The QBI deduction was created as a response to corporate tax cuts that primarily benefited large businesses. The goal was to ensure small business owners—who employ over 75% of the U.S. workforce—could also receive tax relief.
Eligible business owners can deduct up to 20% of their qualified business income, significantly lowering their taxable income. However, not all businesses qualify, and certain income limitations and restrictions apply.
Who Qualifies?
- Sole proprietorships
- Partnerships
- S corporations
- Some real estate investors
Who Doesn’t Qualify?
- C corporations
- High-income earners in specified service trades (lawyers, doctors, consultants) above income thresholds
Despite its potential, many businesses fail to claim this deduction. Why? Let’s explore the most common reasons.
Why Do Business Owners Miss the QBI Deduction?
Many small business owners either don’t know about the deduction or assume it doesn’t apply to them. Here are the biggest reasons why it’s often overlooked:
1. Incorrect Business Structure
One of the main reasons businesses miss out on the QBI deduction is because their entity type doesn’t qualify. C corporations, for example, are not eligible. Some S corporations may also miss out if they don’t allocate income correctly between salaries and distributions.
2. Poor Tax Planning
Many business owners focus only on year-end tax preparation rather than proactive tax planning throughout the year. Without a strategy, they may exceed income limits that phase out the deduction.
3. Lack of Proper Advisory Support
If your accountant or tax advisor isn’t actively looking for ways to minimize your tax burden, you could be losing money. Some advisory teams don’t fully understand how to structure businesses to maximize deductions like QBI.
4. Failure to Amend Past Tax Returns
Did you miss the deduction in prior years? You may still have time to correct it. Businesses can amend previous tax returns and claim unclaimed deductions, putting real money back in their pockets.
How to Ensure You Maximize Your QBI Deduction
To take full advantage of the QBI deduction, business owners need a proactive approach. Here’s how you can ensure you’re getting the most out of this tax break:
1. Work with a Knowledgeable Tax Advisor
A tax professional who specializes in small business taxation can help identify whether you qualify and how to structure your income to maximize the deduction.
2. Review Your Business Structure
If your current structure isn’t allowing you to claim the deduction, it may be time to restructure your business entity.
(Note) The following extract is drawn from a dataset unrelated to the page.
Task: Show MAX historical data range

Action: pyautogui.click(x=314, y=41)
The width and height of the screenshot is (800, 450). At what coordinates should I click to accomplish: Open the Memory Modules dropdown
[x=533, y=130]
Switching from a C corporation to an S corporation or partnership might make sense.
3. Monitor Income Levels
Since the QBI deduction phases out at higher income levels, keeping taxable income below the threshold is key. Tax-efficient strategies, such as retirement contributions or reinvesting in the business, can help manage taxable income.
4. Correct Missed Deductions
If you didn’t claim the QBI deduction in previous years, it may not be too late. Talk to your tax professional about amending past returns to recover lost savings.
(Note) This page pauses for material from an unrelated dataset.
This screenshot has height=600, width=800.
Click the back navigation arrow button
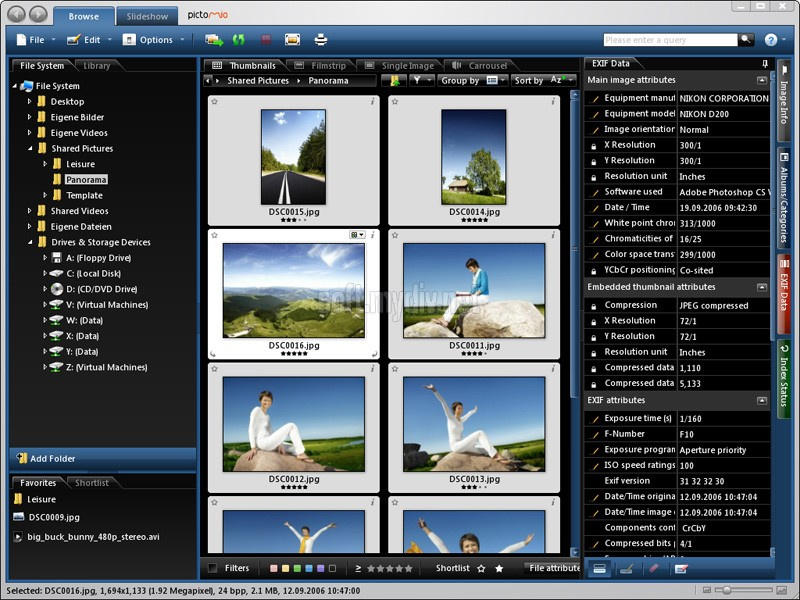[14, 14]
5. Consider the Bigger Picture
Missing the QBI deduction could be a sign that you’re also missing other tax-saving opportunities, such as retirement plan contributions, business expense deductions, and depreciation benefits. A holistic tax strategy is essential.
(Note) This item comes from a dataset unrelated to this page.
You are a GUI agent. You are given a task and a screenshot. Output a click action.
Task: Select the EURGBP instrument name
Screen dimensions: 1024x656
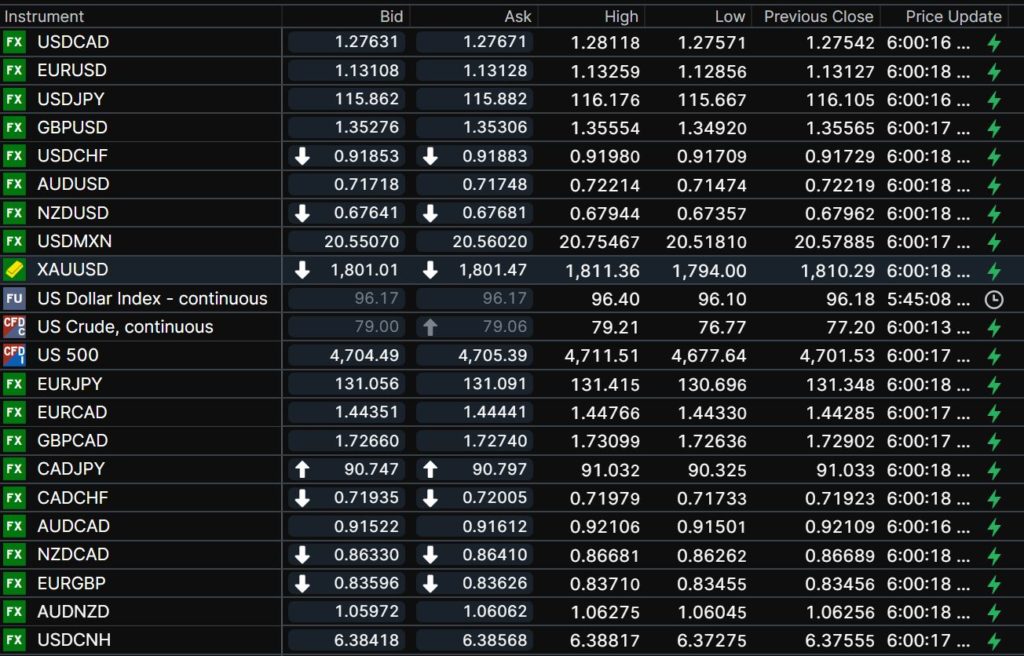[x=72, y=583]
Should You Reevaluate Your Advisory Team?
If your current CPA or financial advisor hasn’t discussed the QBI deduction with you, it might be time to find a better advisory team. Many business owners don’t realize they’re overpaying in taxes simply because their advisory team isn’t proactive enough.
A strong tax and financial team should:
- Regularly review tax-saving opportunities with you
- Help you structure your business for maximum deductions
- Advise you on income thresholds and tax-efficient strategies
- Ensure you don’t leave money on the table
Take Action Today
The complexity of tax laws often leads to missed opportunities, but the QBI deduction is too valuable to ignore. Don’t let poor planning or lack of advisory support cost you thousands in unnecessary taxes.